At the outside hospital, she was found to be pancytopenic. This led to an extensive workup that was unrevealing, including tests for EBV, CMV, CMP, leptospira, parvovirus, toxoplasmosis, Babesia, anaplasma, Ehrlichia, Bartonella, influenza and Lyme disease, CT chest/abdomen/pelvis and a bone marrow biopsy. She was transferred to our medical center for additional evaluation.
Upon arrival, she was febrile to 102.2ºF, with a heart rate of 100 beats per minute, blood pressure of 90–100/40–50, and a respiratory rate of 24 with normal oxygen saturation on room air. She was pale in appearance. Her abdomen was soft with tenderness in the left upper quadrant and epigastrium, and the spleen was palpable. Her musculoskeletal exam revealed tenderness at the metacarpophalangeal and proximal interphalangeal joints of both hands, without swelling.
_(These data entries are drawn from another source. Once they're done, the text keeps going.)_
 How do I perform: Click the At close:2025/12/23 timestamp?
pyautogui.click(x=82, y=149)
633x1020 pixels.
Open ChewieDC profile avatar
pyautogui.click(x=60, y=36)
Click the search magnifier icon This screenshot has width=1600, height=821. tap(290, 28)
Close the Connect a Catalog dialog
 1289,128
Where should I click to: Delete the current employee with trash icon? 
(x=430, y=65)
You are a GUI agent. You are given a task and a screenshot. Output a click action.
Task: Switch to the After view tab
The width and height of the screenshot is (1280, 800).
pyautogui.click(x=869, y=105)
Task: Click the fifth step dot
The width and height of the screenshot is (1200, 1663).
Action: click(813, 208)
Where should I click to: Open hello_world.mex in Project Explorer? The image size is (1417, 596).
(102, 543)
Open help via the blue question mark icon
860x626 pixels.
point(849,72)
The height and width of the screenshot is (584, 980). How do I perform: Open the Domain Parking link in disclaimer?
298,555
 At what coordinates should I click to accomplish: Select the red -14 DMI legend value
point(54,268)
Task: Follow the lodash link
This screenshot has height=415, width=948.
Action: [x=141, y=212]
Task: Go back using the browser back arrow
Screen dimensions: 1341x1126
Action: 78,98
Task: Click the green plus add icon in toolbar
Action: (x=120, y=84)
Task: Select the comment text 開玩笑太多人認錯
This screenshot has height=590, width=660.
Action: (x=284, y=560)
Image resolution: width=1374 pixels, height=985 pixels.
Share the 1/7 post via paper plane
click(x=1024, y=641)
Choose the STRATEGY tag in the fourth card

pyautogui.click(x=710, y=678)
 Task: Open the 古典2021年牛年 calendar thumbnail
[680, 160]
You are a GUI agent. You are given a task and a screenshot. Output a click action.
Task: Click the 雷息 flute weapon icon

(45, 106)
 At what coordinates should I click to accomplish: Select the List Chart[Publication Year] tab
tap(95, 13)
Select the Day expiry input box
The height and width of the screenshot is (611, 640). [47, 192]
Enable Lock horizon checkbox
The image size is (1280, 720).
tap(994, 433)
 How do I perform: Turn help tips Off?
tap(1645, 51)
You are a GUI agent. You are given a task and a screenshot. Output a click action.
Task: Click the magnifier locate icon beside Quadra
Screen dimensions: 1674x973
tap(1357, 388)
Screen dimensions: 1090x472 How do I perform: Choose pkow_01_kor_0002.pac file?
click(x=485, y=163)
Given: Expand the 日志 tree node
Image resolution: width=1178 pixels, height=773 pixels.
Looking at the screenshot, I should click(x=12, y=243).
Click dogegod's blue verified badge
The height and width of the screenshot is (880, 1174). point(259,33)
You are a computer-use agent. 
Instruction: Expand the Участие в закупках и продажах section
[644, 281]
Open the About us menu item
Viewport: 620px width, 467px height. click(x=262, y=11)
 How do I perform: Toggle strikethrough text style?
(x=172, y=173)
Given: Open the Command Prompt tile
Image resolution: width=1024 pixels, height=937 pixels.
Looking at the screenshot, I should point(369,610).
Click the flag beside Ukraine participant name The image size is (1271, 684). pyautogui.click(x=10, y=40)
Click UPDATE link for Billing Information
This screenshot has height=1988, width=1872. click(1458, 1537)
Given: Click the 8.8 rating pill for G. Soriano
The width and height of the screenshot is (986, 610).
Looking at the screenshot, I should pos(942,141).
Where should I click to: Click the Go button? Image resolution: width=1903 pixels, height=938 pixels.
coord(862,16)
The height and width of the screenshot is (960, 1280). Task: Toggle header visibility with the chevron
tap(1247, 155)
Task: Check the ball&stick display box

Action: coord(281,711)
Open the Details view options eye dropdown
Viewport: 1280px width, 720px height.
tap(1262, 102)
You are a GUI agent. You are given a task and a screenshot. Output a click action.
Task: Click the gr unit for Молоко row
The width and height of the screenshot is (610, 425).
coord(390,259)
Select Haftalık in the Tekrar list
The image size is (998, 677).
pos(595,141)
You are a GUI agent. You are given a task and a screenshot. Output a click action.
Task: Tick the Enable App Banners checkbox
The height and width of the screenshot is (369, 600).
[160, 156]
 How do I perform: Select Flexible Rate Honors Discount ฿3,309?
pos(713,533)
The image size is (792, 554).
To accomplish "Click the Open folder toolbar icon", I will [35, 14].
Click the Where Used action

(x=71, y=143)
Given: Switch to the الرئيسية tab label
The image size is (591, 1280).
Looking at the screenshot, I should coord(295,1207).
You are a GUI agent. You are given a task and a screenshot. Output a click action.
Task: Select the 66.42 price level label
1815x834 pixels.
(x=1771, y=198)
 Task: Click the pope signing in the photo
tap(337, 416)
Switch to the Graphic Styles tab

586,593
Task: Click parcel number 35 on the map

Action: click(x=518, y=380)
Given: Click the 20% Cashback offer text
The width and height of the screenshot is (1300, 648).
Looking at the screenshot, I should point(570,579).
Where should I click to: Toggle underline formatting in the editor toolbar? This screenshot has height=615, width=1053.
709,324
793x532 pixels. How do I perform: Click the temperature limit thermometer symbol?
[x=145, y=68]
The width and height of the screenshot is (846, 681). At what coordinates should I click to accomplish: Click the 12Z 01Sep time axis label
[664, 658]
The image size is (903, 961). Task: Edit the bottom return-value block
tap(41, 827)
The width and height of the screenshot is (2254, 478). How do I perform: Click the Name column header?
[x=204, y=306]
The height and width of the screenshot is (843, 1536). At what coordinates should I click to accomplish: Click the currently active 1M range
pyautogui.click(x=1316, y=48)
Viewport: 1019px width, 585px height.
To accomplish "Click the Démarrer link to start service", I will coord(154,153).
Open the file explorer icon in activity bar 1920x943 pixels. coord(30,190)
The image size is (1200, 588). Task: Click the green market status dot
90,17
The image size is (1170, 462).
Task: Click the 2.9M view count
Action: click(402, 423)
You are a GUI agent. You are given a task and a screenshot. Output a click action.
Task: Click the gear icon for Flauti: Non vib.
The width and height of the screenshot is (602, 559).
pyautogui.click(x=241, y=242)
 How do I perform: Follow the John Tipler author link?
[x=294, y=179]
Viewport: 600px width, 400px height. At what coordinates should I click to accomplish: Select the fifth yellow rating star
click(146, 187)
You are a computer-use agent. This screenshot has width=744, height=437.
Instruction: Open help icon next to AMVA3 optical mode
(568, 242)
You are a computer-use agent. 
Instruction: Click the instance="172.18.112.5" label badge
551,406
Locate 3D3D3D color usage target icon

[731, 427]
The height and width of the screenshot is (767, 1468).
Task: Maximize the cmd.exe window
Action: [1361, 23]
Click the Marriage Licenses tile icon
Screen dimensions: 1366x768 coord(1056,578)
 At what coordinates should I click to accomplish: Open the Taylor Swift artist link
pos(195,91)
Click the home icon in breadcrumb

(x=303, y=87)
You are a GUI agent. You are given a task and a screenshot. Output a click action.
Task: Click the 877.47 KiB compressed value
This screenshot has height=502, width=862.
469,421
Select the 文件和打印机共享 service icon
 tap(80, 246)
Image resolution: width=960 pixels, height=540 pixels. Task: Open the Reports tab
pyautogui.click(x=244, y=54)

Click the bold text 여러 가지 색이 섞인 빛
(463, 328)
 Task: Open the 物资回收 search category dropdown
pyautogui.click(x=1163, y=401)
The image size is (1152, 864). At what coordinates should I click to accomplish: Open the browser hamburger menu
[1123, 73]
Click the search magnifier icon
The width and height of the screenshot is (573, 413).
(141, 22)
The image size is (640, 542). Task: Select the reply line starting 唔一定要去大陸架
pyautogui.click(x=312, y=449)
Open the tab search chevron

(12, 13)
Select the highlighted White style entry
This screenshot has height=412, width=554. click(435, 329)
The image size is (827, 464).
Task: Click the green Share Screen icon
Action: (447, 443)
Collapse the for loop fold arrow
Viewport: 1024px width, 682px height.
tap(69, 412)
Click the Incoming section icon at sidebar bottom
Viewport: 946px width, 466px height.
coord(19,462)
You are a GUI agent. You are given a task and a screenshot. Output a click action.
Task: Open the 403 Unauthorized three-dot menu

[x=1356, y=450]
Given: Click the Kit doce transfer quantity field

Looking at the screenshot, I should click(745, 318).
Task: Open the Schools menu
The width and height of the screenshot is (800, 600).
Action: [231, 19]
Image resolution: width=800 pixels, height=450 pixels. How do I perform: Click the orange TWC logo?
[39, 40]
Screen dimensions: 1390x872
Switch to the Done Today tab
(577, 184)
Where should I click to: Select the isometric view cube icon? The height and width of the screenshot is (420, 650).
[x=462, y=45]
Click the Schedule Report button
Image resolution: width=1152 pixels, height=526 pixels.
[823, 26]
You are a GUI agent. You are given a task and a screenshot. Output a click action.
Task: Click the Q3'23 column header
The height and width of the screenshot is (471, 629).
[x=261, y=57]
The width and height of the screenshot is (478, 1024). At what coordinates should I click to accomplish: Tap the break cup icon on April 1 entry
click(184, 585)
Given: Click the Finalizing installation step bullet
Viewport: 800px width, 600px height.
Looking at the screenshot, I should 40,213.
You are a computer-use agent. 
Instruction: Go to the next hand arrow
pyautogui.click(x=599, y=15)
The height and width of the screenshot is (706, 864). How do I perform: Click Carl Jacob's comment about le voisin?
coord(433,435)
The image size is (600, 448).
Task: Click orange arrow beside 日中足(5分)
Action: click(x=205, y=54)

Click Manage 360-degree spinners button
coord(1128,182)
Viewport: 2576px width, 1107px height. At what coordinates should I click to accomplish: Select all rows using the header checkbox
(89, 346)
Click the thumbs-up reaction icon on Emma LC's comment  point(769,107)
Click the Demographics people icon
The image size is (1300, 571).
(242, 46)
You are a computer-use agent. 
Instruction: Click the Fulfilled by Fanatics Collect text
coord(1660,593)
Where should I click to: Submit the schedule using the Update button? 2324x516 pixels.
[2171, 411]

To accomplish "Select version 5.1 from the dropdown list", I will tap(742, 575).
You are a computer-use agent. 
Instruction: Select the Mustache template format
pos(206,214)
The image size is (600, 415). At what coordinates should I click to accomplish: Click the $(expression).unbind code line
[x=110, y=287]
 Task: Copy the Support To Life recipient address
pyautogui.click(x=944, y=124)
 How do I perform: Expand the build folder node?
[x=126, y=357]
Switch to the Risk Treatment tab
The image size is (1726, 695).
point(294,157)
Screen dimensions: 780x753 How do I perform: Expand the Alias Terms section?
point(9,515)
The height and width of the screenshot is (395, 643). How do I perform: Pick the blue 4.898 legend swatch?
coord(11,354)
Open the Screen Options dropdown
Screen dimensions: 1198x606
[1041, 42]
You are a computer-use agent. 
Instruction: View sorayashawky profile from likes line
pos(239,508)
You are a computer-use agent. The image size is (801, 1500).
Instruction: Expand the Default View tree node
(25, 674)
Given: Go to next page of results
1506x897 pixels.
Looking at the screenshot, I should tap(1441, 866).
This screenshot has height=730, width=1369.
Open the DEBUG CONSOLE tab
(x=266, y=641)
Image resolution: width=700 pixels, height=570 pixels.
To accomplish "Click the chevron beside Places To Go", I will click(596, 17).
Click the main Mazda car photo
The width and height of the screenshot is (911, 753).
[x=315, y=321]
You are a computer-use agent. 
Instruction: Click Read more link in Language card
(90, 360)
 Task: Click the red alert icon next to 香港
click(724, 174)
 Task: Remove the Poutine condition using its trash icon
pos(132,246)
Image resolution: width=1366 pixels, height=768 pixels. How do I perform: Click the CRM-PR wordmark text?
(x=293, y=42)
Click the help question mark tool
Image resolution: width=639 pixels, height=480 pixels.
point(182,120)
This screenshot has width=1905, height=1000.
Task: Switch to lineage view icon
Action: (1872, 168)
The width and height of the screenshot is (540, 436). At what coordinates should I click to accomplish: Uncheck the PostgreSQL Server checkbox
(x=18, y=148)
Laboratory studies included a white blood cell count of 2.4 K/µL, hemoglobin of 6.7 g/dL and platelet count of 84 K/µL. Her CRP was elevated to 90 mg/L and her ESR was 33 mm/h. Her ferritin was 543 ng/mL and triglyceride was
325 mg/dL. The remainder of her labs were unremarkable. She had a negative serological workup for ANA, ANCA, RF, anti-CCP and antibodies to RNP, Jo-1, Ro and La. SPEP revealed no abnormalities.